» **布置练习 1**: 判断下列关于摘录的三个说法是否与摘录相符，每项答“是”或“否”，并原样引用摘录中起决定作用的语句：(a) 高位在前题目的示例输出为 7 -> 8 -> 0 -> 7；(b) 作者称自己做法的空间复杂度是 O(1)；(c) 作者已贴出将链表反向后直接相加的代码。

» **摘录**:
借助链表实现两个数的相加

链式列表的数字高位在前与低位在前

这篇博客主要讲了借助链表实现两个数字的相加。链表分别是高位数字在前和低位数字在前

• 高位在前
• 低位在前

---

高位在前

You are given two non-empty linked lists representing two non-negative integers. The most significant digit comes first and each of their nodes contain a single digit. Add the two numbers and return it as a linked list.
You may assume the two numbers do not contain any leading zero, except the number 0 itself.
Follow up:
What if you cannot modify the input lists? In other words, reversing the lists is not allowed.
Example:
Input: (7 -> 2 -> 4 -> 3) + (5 -> 6 -> 4)
Output: 7 -> 8 -> 0 -> 7

对于这个题目，我实现的时候记住了栈，首先便利这两个链表，将数字放入栈里，由于高位在前，所以使用栈的话，低位就在栈顶了，然后遍历栈，结果放入一个栈，这样就又将高位放到了栈顶，这时候将数字从栈里弹出建立链表，就实现了；这种做法虽然时间复杂度是O(n)，但是空间复杂度也是O(n)；比较好的方法应该是将链表反向，然后直接相加，但是我这样做的时候出现了一些状况，还没有将程序弄对，等以后做出来了再贴上代码吧。
下面贴上这道题的代码：

/**
 * Definition for singly-linked list.
 * struct ListNode {
 *     int val;
 *     ListNode *next;
 *     ListNode(int x) : val(x), next(NULL) {}
 * };
 */
class Solution {
public:
    ListNode* addTwoNumbers(ListNode* l1, ListNode* l2) {
        struct ListNode* ne = new struct ListNode(0);
        int carry = 0;
        int sum = 0;
        struct ListNode* temp = ne;
        struct ListNode* ll1 = l1;
        struct ListNode* ll2 = l2;
        stack<int> first;
        stack<int> second;
        stack<int> third;
        while (ll1 != NULL) {
            first.push(ll1->val);
            ll1 = ll1->next;
        }
        while (ll2 != NULL) {
            second.push(ll2->val);
            ll2 = ll2->next;
        }

        while (first.size() > 0 || second.size() > 0) {
            sum = 0;
            if (first.size() > 0) {
                sum += first.top();
                first.pop();
            }
            if (second.size() > 0) {
                sum += second.top();
                second.pop();
            }
            sum += carry;
            carry = sum / 10;
            sum = sum % 10;
            third.push(sum);
        }

        if (carry == 1)
            third.push(1);
        while (third.size() > 1) {
            temp -> val = third.top();
            third.pop();
            temp -> next = new struct ListNode(0);
            temp = temp -> next;
        }
        temp -> val = third.top();
        third.pop();

        return ne;
    }
};

低位在前

You are given two non-empty linked lists representing two non-negative integers. The digits are stored in reverse order and each of their nodes contain a single digit. Add the two numbers and return it as a linked list.

» **记录清单**:
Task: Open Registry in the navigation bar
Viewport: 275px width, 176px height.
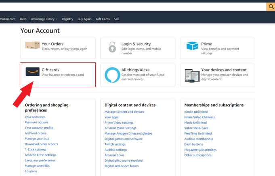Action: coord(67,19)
...
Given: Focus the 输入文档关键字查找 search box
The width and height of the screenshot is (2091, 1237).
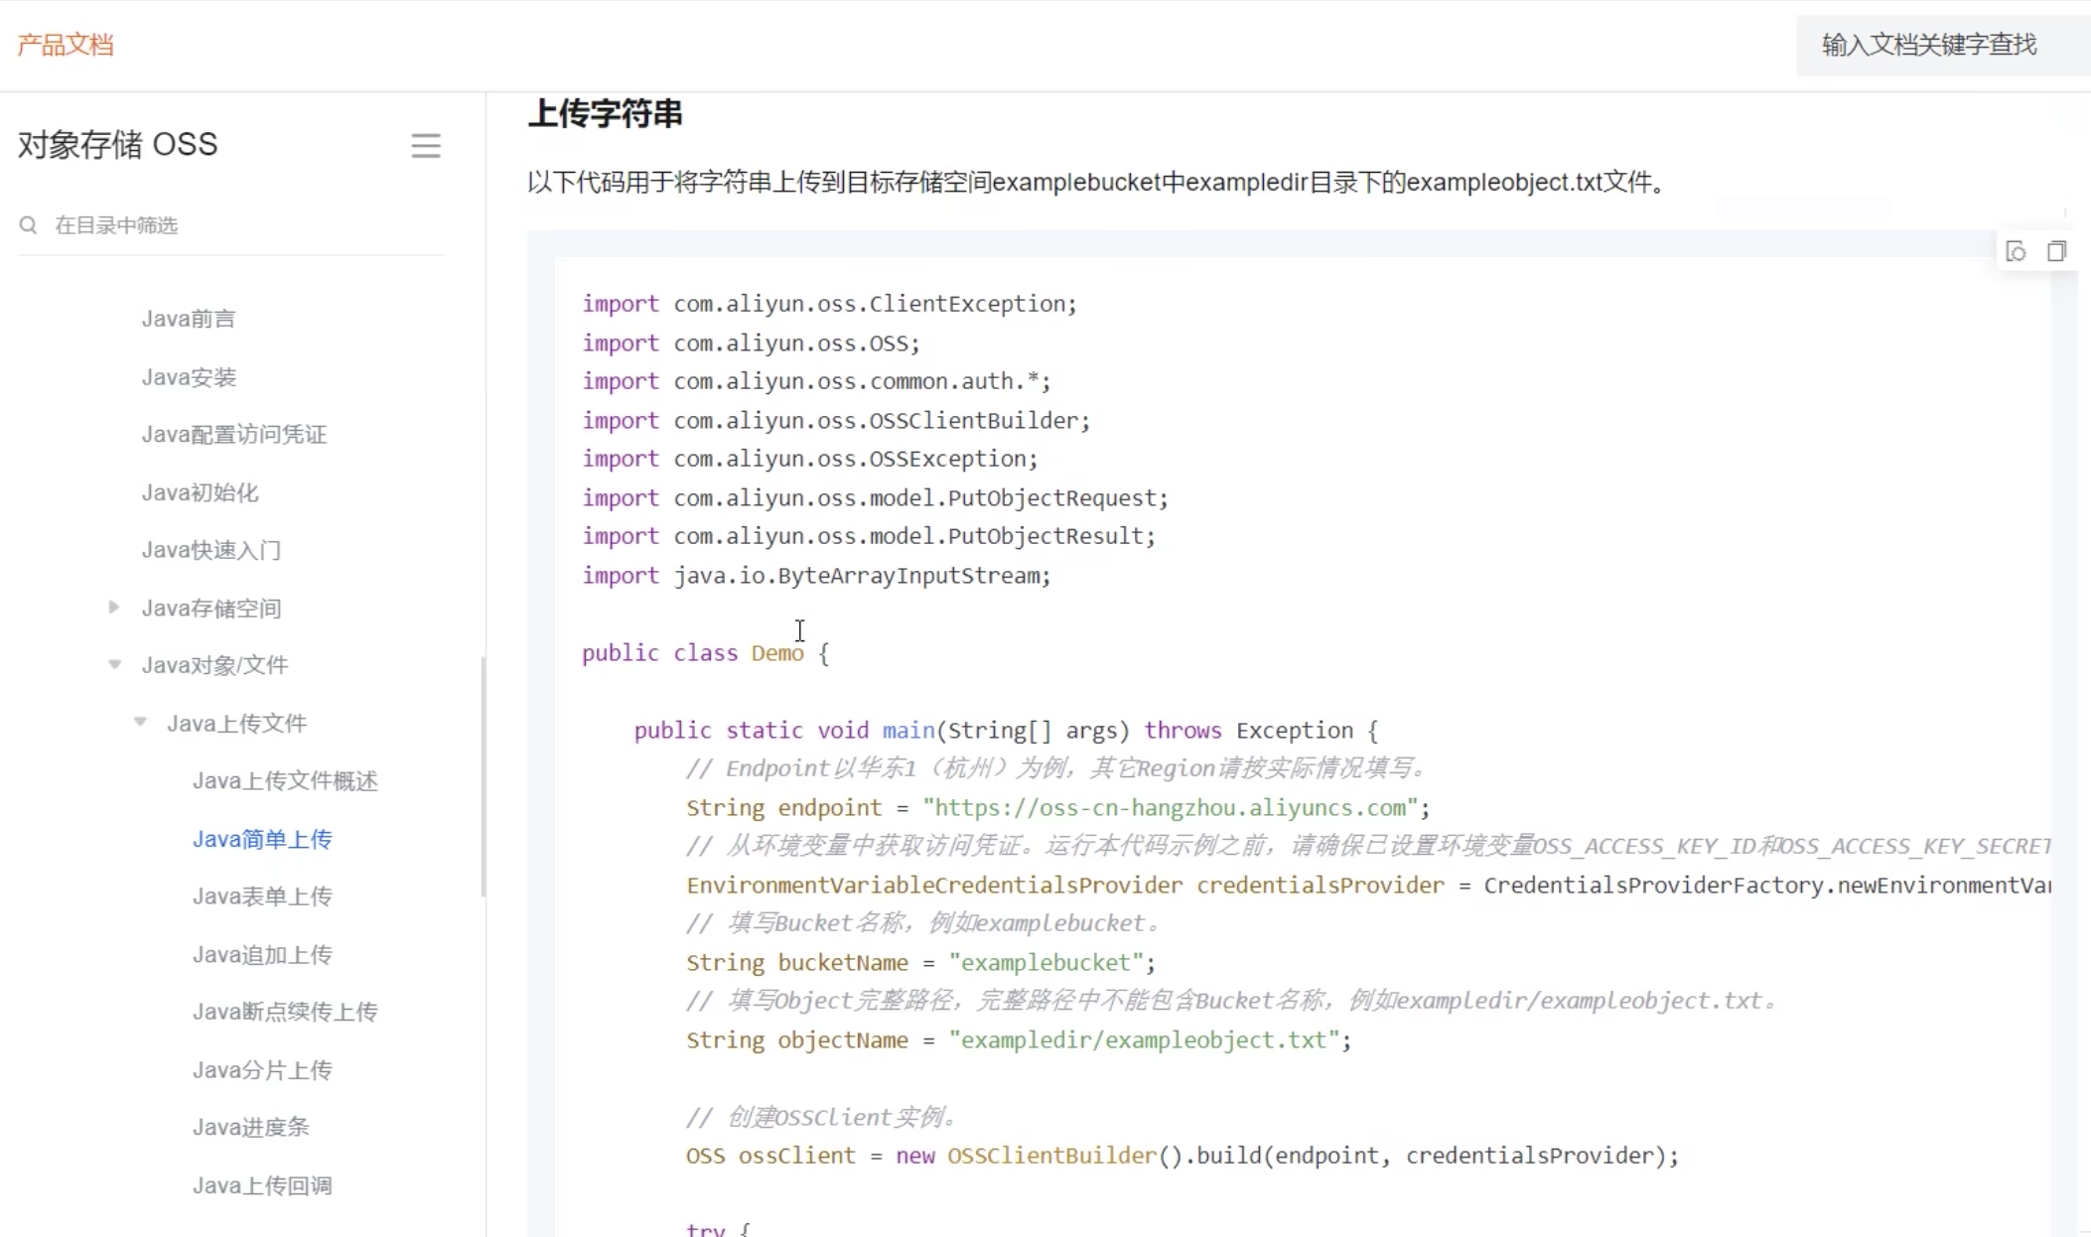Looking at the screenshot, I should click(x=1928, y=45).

» **布置练习 2**: 列出记录中含有字符串“height”的每一行，区分大小写。

» **完整输出 1**:
(a) 是。“Output: 7 -> 8 -> 0 -> 7”
(b) 否。“这种做法虽然时间复杂度是O(n)，但是空间复杂度也是O(n)”
(c) 否。“还没有将程序弄对，等以后做出来了再贴上代码吧”

» **完整输出 2**:
Viewport: 275px width, 176px height.
The width and height of the screenshot is (2091, 1237).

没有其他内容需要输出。